The masterminds behind this plan are none other than PG&E. PG&E proposed the new fixed-rate structure to the state Public Utilities Commission, which has until the middle of next year to hammer out the details.

The move follows the passage of Assembly Bill 205, which expanded the California Energy Commission’s jurisdiction and mandated to finalize a new fixed-rate structure by July 2024. The proposal would restructure the current system, where customers are charged mainly on their use, tacking on new income-based fees, while reducing baseline electricity costs by 33 percent.

Now, before you start freaking out, PG&E argues that the proposal will actually lower bills for some and make charges more stable between months. The San Francisco Chronicle reports that electricity bills have soared nearly 14 percent over the last year for Bay Area customers.
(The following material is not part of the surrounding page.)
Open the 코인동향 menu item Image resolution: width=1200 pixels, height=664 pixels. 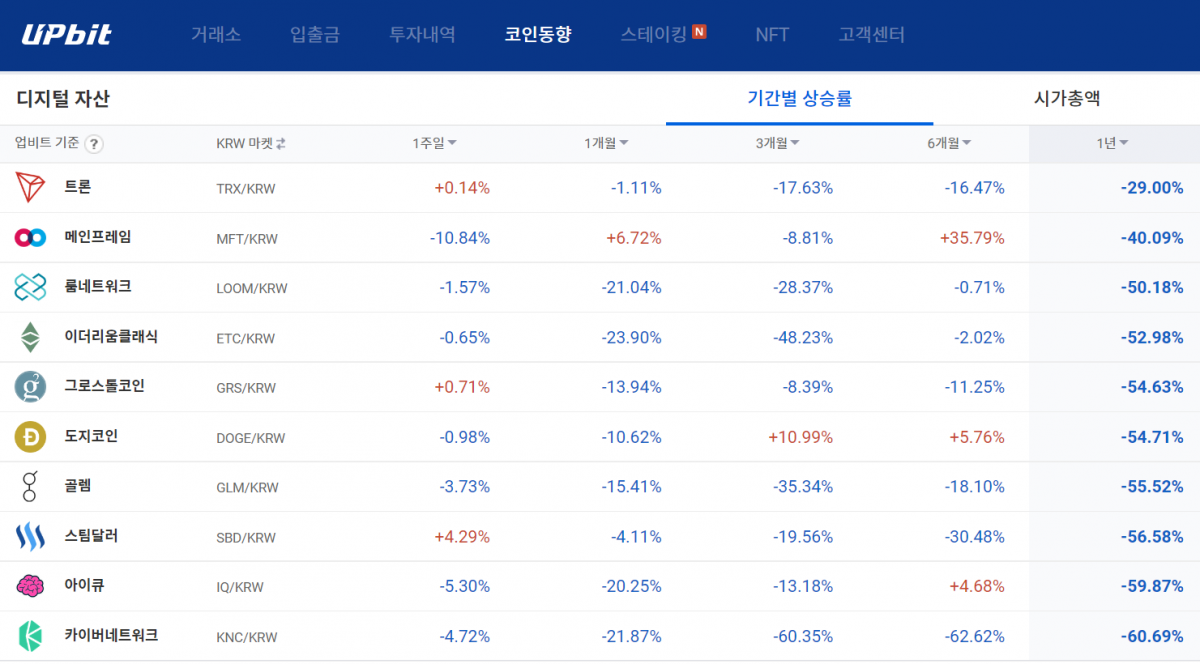tap(538, 33)
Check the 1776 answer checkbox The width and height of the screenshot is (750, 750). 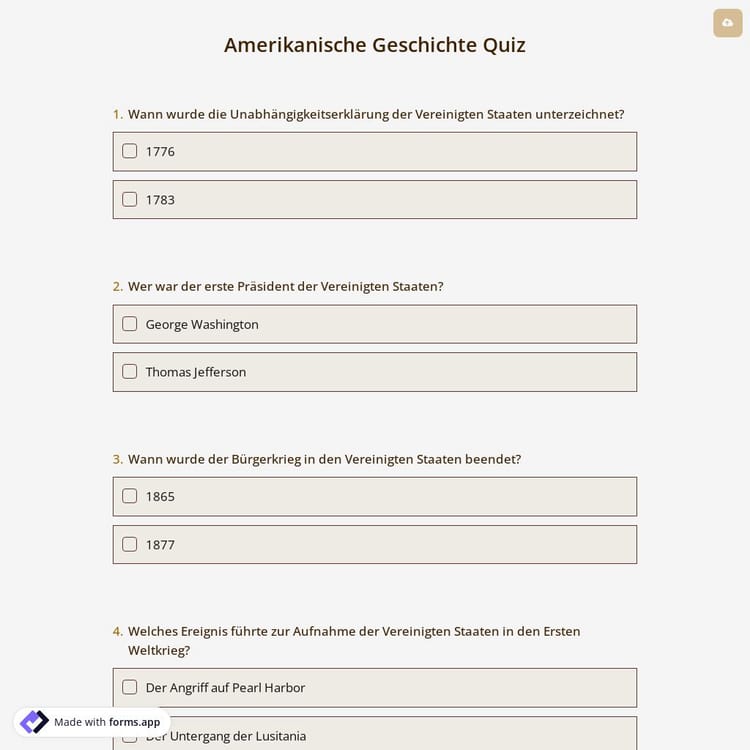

Edison reiterated that the move was “simply a restructuring of how we bill customers,” rather than an added charge, and would not change overall revenue.

Under the proposed plan, households with annual incomes between $28,000 and $69,000 would see a flat $30 fee from PG&E. Those earning between $69,000 and $180,000 would shell out another $51 monthly in PG&E. The highest incomes would pay between $85 and $128 in monthly fees.
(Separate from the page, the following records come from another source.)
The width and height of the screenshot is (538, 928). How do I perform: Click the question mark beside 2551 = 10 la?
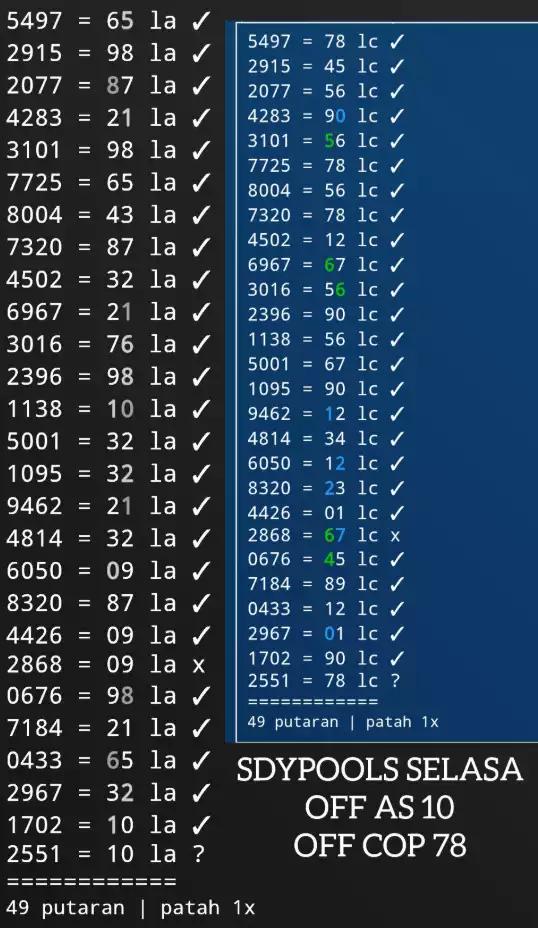[198, 853]
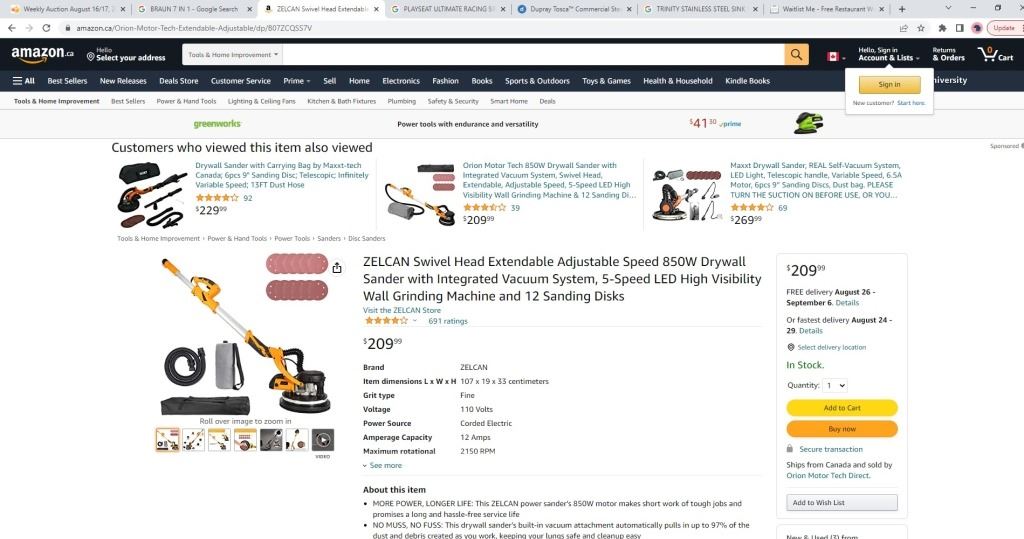Switch to the BRAUN 7 IN 1 Google Search tab
Screen dimensions: 1024x539
click(x=194, y=9)
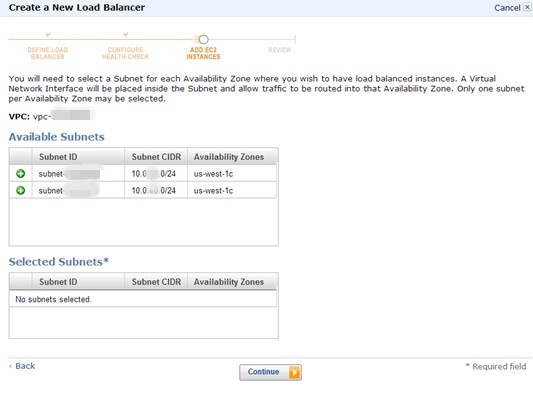Add the second subnet with green plus icon
Image resolution: width=533 pixels, height=402 pixels.
click(x=20, y=190)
Officials claim that these charges will help cover the costs of building and maintaining electricity infrastructure and provide financial relief for low-income customers.

PG&E expects many customers will end up with lower bills, and those who will pay more will only see a “relatively small bill impact.” A third party would be tasked with verifying each customer’s income, which would not be stored at the utilities.

If the commissioners approve the overhaul by next summer, Californians can expect to see the change-up by 2025. So, keep your eyes peeled, folks, as the winds of change are blowing in the Bay Area’s electricity bills.